PROVIDED RECORDS:
/---
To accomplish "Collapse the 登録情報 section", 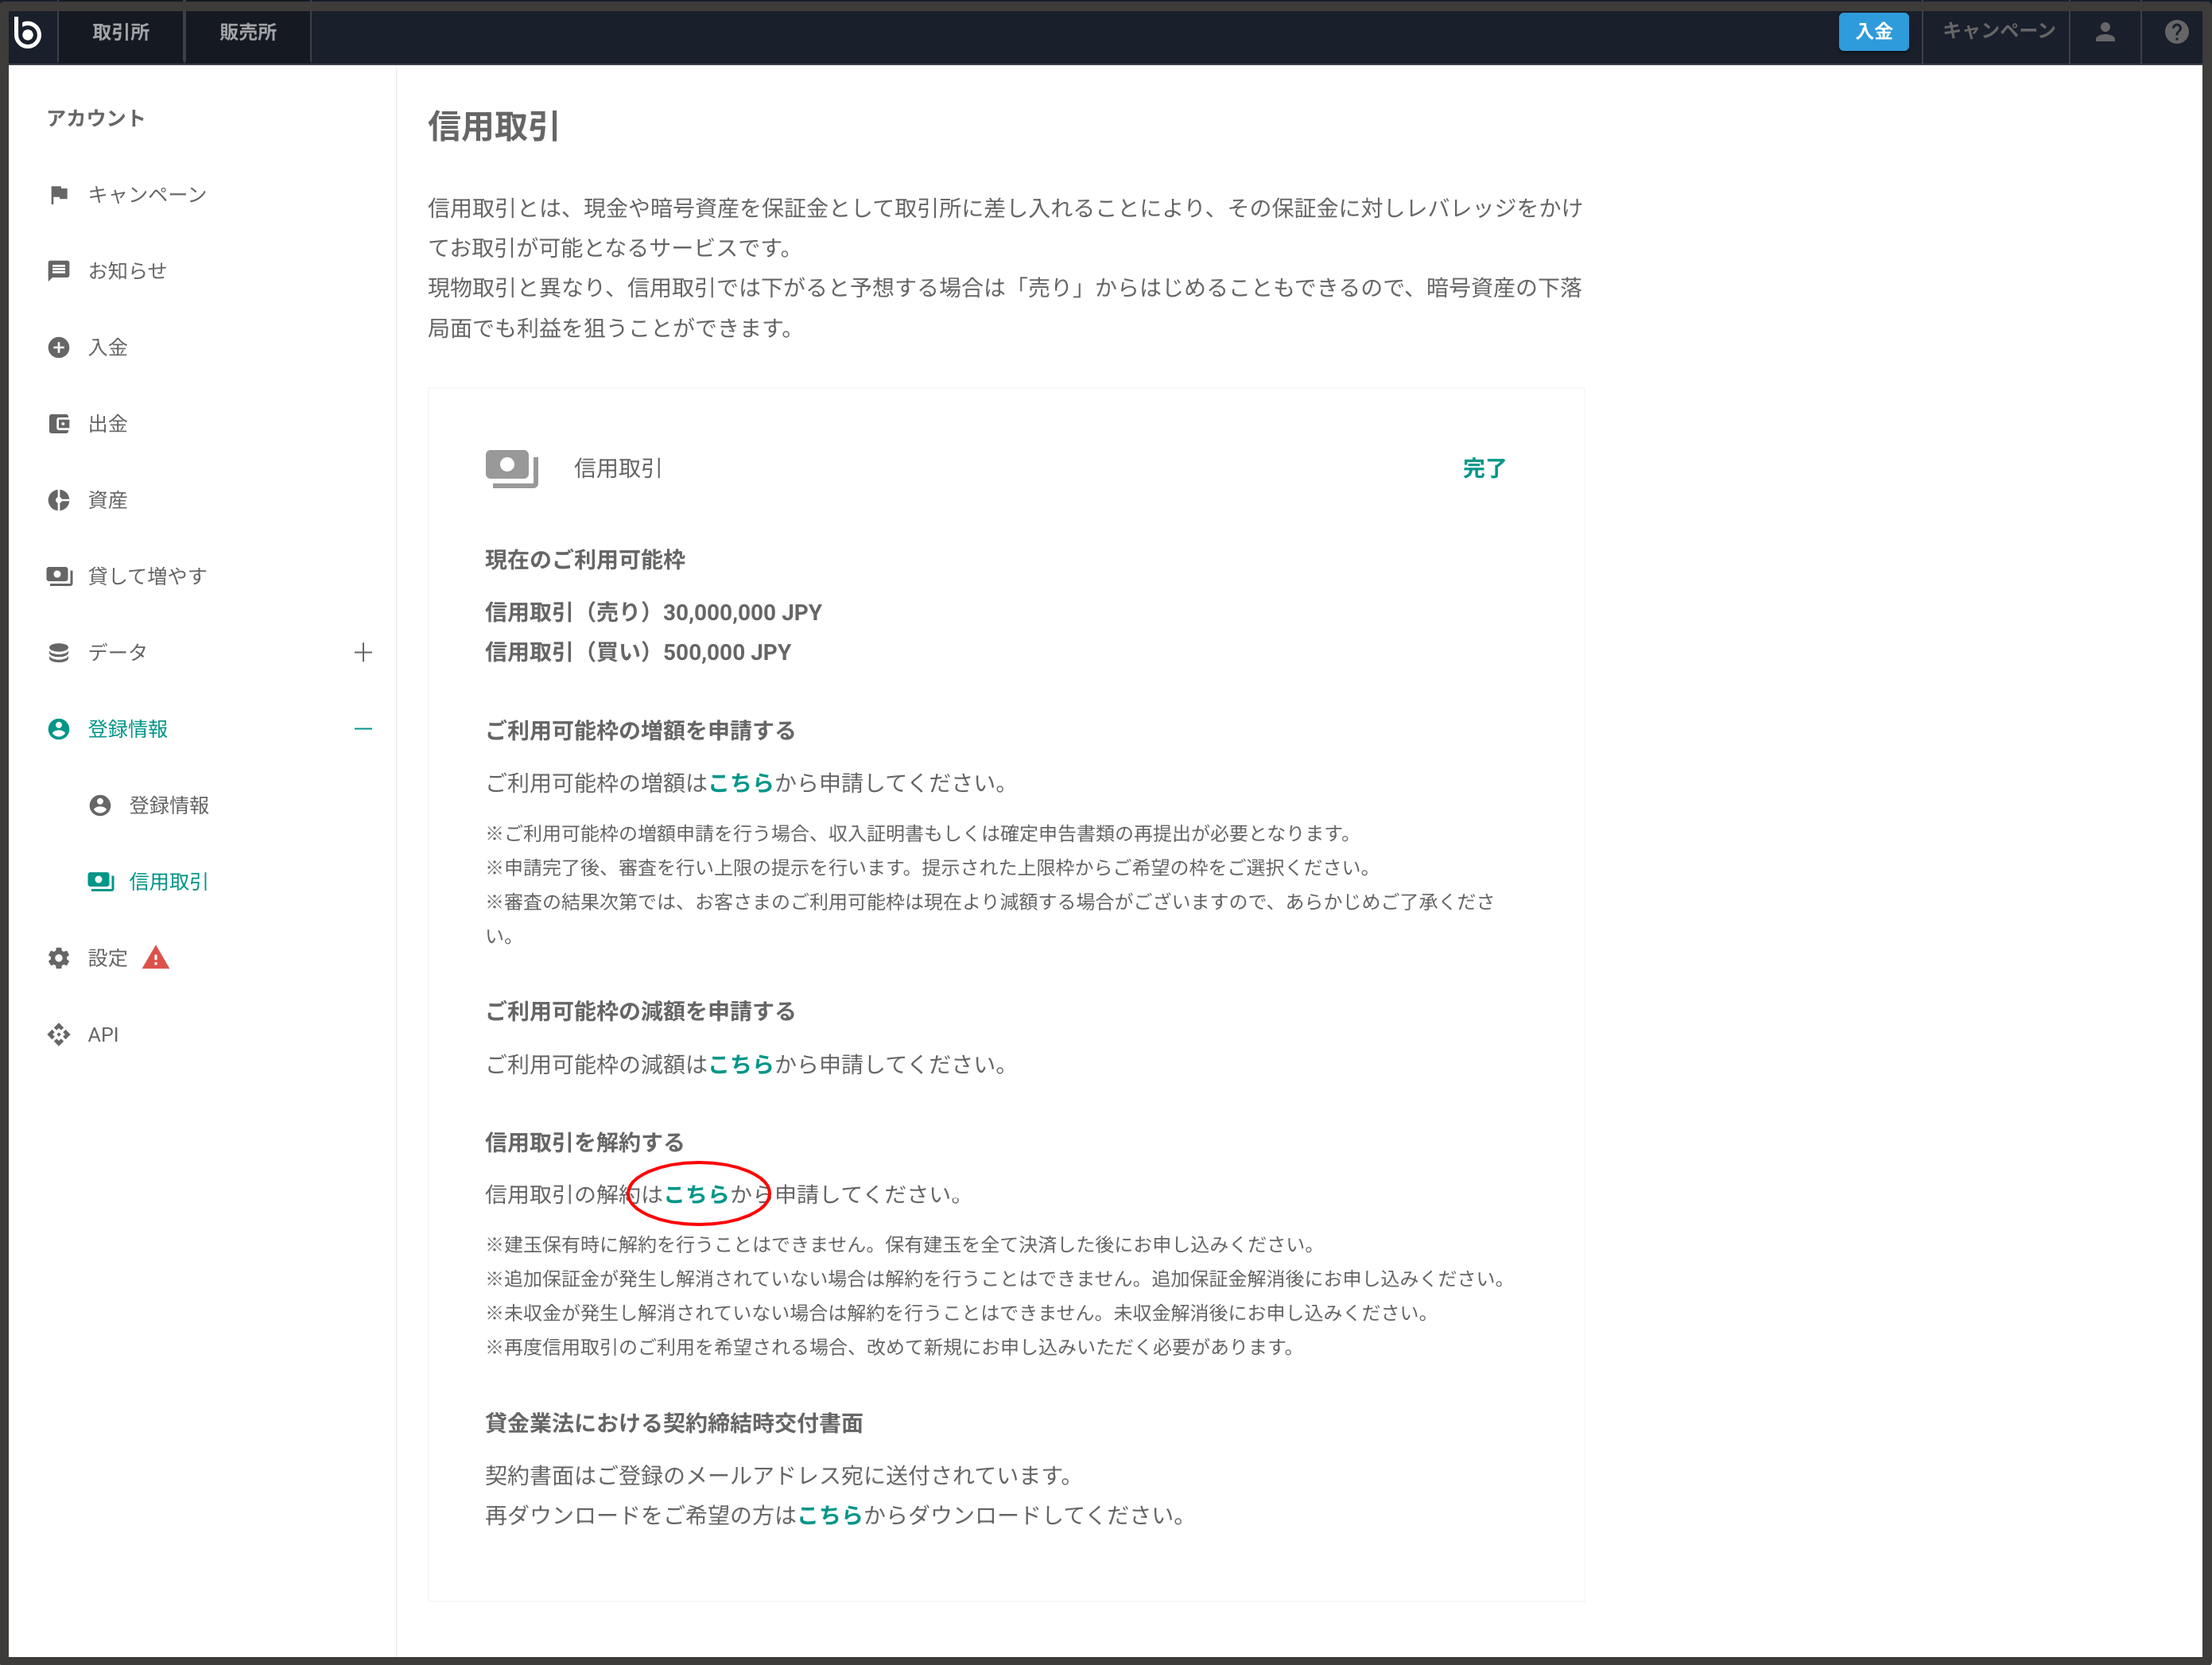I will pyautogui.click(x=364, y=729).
\---
/---
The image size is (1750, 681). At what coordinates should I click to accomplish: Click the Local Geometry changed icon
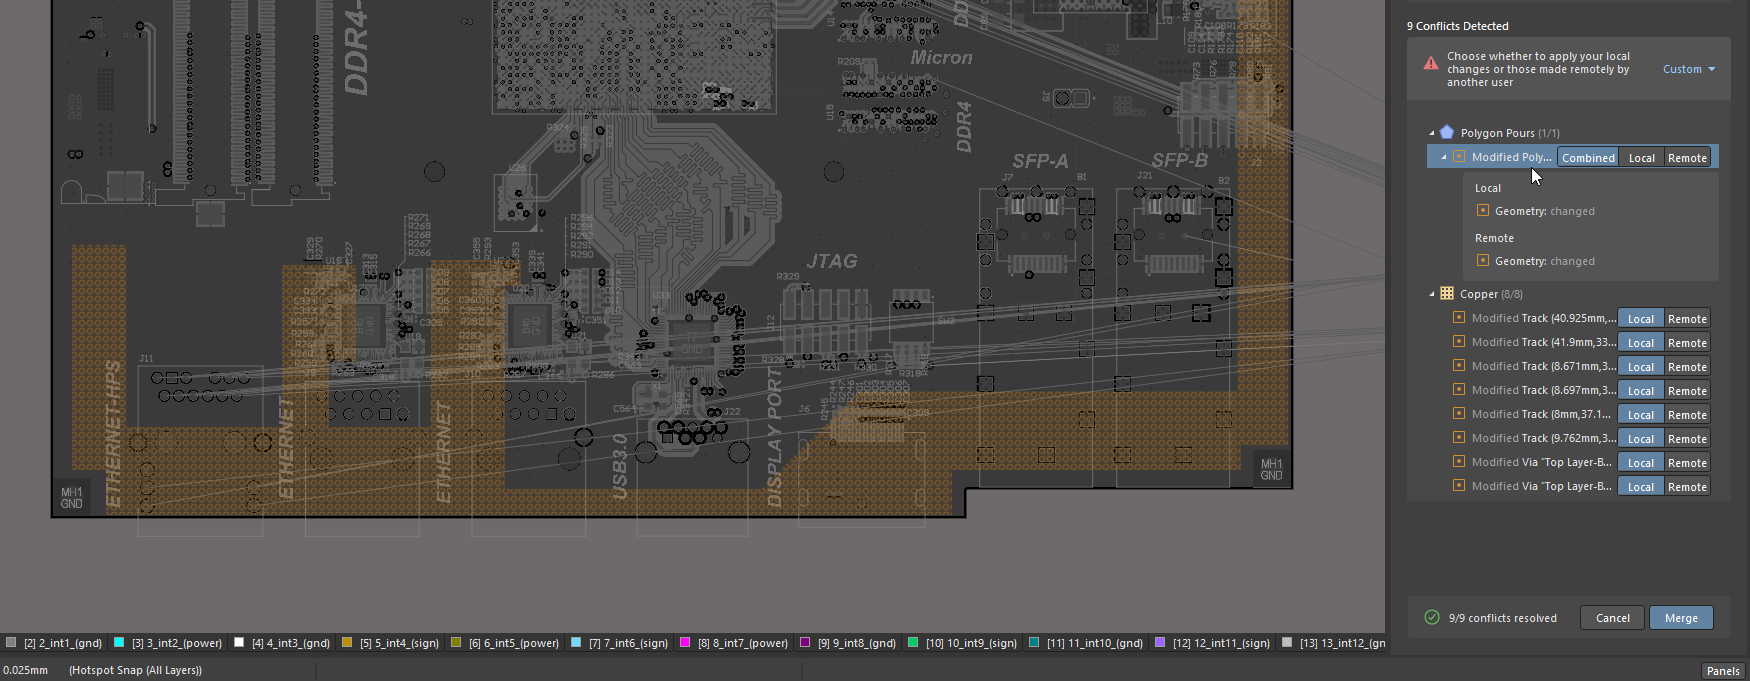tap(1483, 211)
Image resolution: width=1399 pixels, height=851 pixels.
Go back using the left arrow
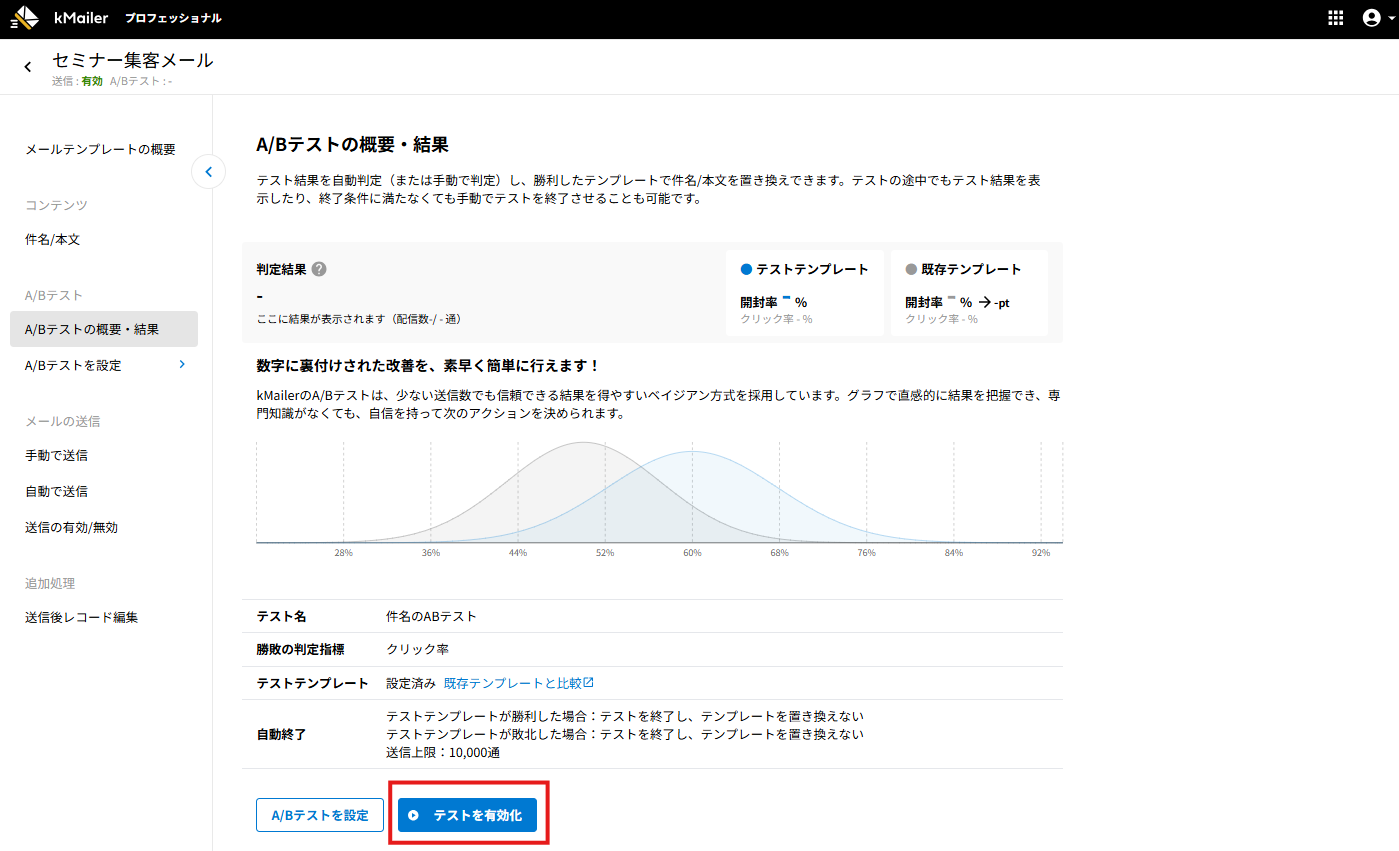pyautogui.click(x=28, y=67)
\---
GOAL:
Arrange the records as a Markdown table with the columns "Row" and "Text", one row per line and no blank lines. Begin at the line that contains "Image resolution: width=1399", stop after the line that contains "pyautogui.click(x=28, y=67)", and leave out the pictures.

RESPONSE:
| Row | Text |
|---|---|
| 1 | Image resolution: width=1399 pixels, height=851 pixels. |
| 2 | Go back using the left arrow |
| 3 | pyautogui.click(x=28, y=67) |